What is the California Consumer Privacy Act (CCPA)?
The California Consumer Privacy Act, or CCPA, is a sweeping new regulation that became law in the summer of 2018. The Act, which goes into effect on January 1, 2020, serves to enforce the privacy rights of California Consumers and mandates strict requirements for organizations that electronically collect, store, or process consumer’s personal information.
This new regulation requires organizations to disclose to consumers what types of personal information they collect, for what purposes, and how it is used. It provides consumers the right to restrict what organizations can and/or cannot do with their personal information. For example, consumers can choose to opt-out of information sharing/selling programs of their personal information. Consumers also can request access to their personal information or request that it be deleted or exported in a common electronic format.
Organizations that do business with California consumers must quickly prepare to meet these new requirements.
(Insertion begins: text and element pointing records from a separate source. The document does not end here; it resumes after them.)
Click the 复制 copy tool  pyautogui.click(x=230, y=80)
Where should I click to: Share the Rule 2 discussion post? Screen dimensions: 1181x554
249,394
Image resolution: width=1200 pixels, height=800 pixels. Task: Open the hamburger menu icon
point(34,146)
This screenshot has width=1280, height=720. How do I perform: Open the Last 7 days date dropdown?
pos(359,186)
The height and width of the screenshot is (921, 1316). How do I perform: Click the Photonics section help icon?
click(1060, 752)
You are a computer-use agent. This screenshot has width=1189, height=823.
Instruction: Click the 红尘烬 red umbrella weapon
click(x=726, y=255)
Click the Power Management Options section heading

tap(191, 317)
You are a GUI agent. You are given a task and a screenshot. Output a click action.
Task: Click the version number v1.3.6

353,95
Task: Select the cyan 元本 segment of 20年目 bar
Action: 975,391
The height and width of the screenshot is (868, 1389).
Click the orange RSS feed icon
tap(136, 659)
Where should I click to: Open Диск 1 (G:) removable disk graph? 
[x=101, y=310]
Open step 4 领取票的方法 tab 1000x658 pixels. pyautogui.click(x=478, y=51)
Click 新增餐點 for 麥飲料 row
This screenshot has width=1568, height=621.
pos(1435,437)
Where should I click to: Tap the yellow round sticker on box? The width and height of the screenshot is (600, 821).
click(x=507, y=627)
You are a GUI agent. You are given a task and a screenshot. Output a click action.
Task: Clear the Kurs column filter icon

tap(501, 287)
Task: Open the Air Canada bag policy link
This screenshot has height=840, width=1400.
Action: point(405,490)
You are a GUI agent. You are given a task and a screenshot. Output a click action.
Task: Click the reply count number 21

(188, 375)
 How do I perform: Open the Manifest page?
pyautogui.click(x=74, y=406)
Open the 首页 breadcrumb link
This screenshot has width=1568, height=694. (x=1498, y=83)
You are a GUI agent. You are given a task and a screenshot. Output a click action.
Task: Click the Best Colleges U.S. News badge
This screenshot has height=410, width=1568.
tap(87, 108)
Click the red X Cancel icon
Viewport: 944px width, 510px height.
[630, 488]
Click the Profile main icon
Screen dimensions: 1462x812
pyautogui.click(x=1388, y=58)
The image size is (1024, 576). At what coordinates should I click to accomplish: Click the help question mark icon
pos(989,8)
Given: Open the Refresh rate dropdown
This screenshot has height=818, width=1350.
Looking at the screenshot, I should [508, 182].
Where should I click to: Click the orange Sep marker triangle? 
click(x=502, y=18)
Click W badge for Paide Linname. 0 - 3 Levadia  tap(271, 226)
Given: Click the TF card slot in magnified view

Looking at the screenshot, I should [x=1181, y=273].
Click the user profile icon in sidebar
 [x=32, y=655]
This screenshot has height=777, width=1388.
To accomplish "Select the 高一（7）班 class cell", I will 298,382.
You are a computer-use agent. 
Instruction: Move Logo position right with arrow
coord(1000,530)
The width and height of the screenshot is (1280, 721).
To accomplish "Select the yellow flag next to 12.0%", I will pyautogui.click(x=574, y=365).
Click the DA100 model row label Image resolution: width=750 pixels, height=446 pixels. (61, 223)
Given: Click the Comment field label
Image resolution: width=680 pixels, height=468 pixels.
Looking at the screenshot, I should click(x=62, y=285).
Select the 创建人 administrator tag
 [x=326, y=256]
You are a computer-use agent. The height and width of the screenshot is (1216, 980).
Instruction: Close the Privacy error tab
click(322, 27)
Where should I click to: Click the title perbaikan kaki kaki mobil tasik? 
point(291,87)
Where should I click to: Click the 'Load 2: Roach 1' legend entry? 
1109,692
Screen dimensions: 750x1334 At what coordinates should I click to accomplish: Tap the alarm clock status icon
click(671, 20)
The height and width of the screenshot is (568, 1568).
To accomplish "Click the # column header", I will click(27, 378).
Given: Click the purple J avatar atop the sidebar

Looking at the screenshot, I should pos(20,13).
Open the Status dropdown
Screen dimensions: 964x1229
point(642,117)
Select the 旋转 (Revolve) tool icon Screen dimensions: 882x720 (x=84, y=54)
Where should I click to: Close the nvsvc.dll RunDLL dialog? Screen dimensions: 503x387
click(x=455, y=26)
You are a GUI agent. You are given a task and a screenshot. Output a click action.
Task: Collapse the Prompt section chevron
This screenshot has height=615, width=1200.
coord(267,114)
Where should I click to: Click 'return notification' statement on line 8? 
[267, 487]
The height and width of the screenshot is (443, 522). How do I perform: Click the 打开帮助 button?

This means understanding what types of personal information they collect, for what purposes, how it is used, stored, and protected. It also means organizations need to be prepared to respond to consumers’ requests for the following; opt-in and opt-out of information sharing/selling programs, access-to, deletion-of and exporting of personal information. Organizations are also required to make disclosures in the event of a security breach.
The California Attorney General’s Office is mandated with maintaining and enforcing these new regulations. The California AG’s Office will have the legal authority to apply civil penalties and fines for non-compliance. This includes fines ranging from up to $2,500 to $7,500 per violation. In addition, consumers can file class action lawsuits to recover damages $100 - $750 per consumer per incident. The later has the potential for greater financial impact to businesses who suffer a breach where consumers’ personal information is exposed.